I guess I should clarify as a competitor I'm not worried at all about its efficacy. I'm simply asking as a math student who has worked with evaluating ranking systems before because this process is just downright interesting to me. Understanding the exact methodology here helps me have a more complete picture of the types of algorithms used in generating rankings, a topic which I am casually researching.

soonerjcb: your process sounds like it aligns with what J-J was saying except for when you iterate. If you were to now compute rating points * course time per competitor, you would recover a PCD of exactly what the total CD was last step, and so nothing changes. The process of taking the new preliminary ranking points from this race and averaging it with ranking points from past races is what allows the system to continue to change incrementally.

J-J: I certainly agree that good processes shouldn't diverge or oscillate, but it's not exactly clear to me what exactly is making this process converge, hence my interest! Thanks for breaking it down for me, I'll be able to make and test statements about the algorithm's properties now.

May 11, 2023 6:16 PM #

feet:

@cmpllj: we could make the rankings simpler if only we agreed to standardize the courses, for example, Start-5000m marked route-Finish. Seems a small price to pay.

Face it, orienteering in the U.S. is already for nerds with aerobic ability (aeronerds? nerdrobics?) so we may as well lean in and have a ranking system that's worth proving theorems about.

Danny: I confess I'm kind of hoping for a counterexample to convergence. The proof, if it is robust, will probably indeed be a matter of a small tweak to a familiar fixed-point theorem. Much more interesting if there's a weird case on the edge of the parameter space that breaks it. My intuition is that something weird could happen when the competitors' rankings are updated given that some races are dropped - problems seem like they could arise when each competitor has different worst races. (For example, take a case where there are two different groups of runners, A and B, and only one race where there are people from multiple groups, and in that race there is only one person from A and one from B.* Trivial observation is that the relative rankings of runners from A vs. runners from B is crucially dependent on the result of that race. Now imagine that that race gets dropped from the rankings calculation for at least one of those runners. Seems like weird things could happen.)

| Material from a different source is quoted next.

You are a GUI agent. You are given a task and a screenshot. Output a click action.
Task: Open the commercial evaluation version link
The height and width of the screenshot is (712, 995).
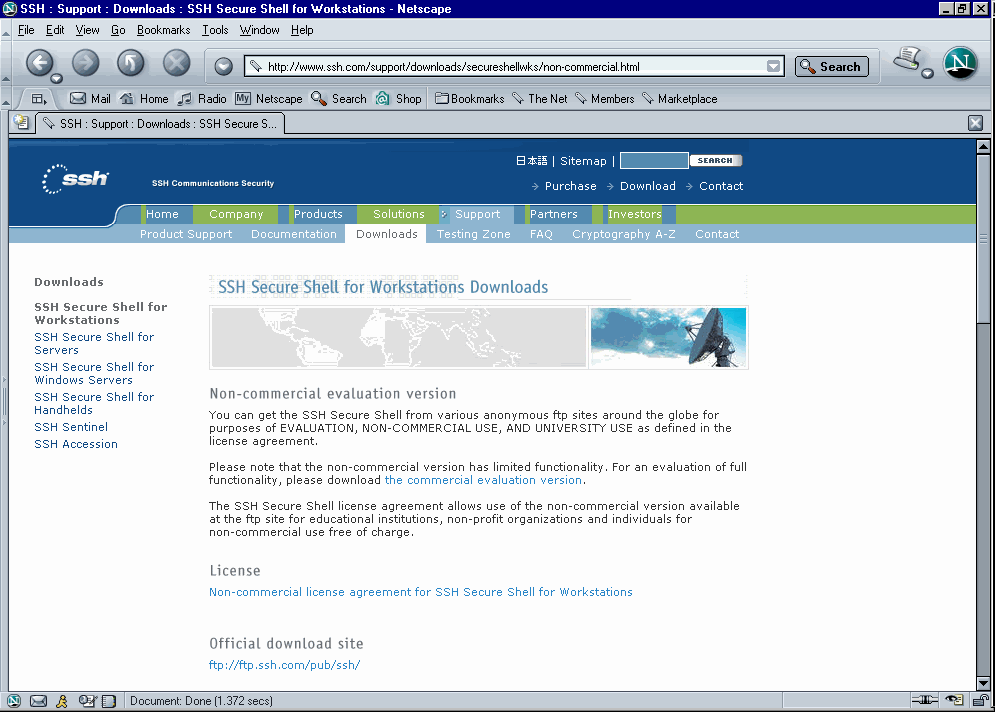point(483,480)
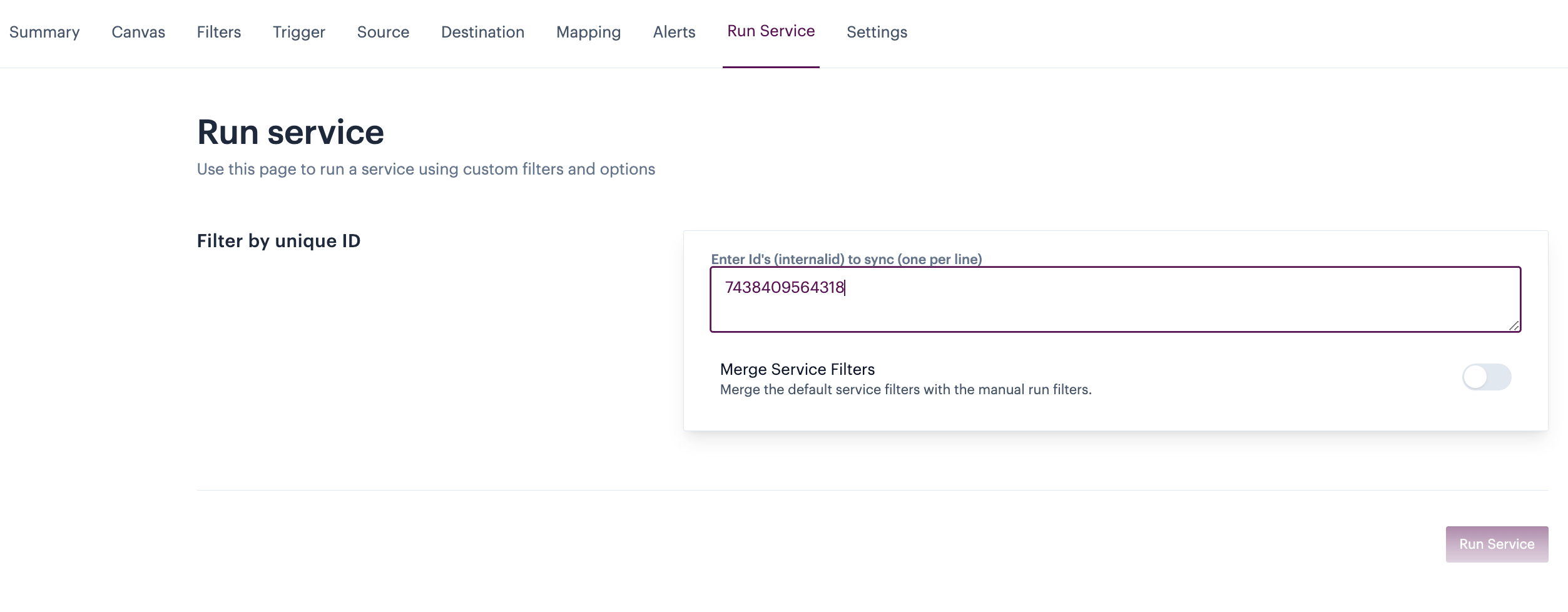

*Or duplicate everybody so there are four runners in this race, to meet the minimum runner count required for races to be included.

May 11, 2023 7:13 PM #

Yeah, the biggest threat to numerical stability is a poorly-connected dataset. East coast and west coast, and only a few people make the trip. Or an oddball race that almost nobody attends except locals. If you had two disjoint populations, the best they could do would be to converge on two independent solutions that don't really have any relation to each other, even though people might assume that they do. If you have one strong runner who ventures to the other side just once and has a bad run (or vice versa), that can drive the two populations apart.

May 11, 2023 7:19 PM #

sandrunner:

May 11, 2023 7:30 PM #

feet:

Actually, here's a better kind of problematic example. Imagine there are three groups of runners: A, B, and C, who entirely race among themselves. Choose three individual runners, one from each group, called a, b, and c.

Then add three races
Race ab, in which a beats b.
Race bc, in which b beats c.
Race ca, in which c beats a.

And adjust the margins in these races so that that they either count in or get dropped from the ranking scores for a, b, or c. This will crucially affect the assessment of which group is best.

Or variants of this kind of idea.

(I still think that the 'drop the worst ranking scores of some runners' is the most likely source of a problem in numerical stability, since which races those are depends on the race difficulty scores, so this could generate some oscillation.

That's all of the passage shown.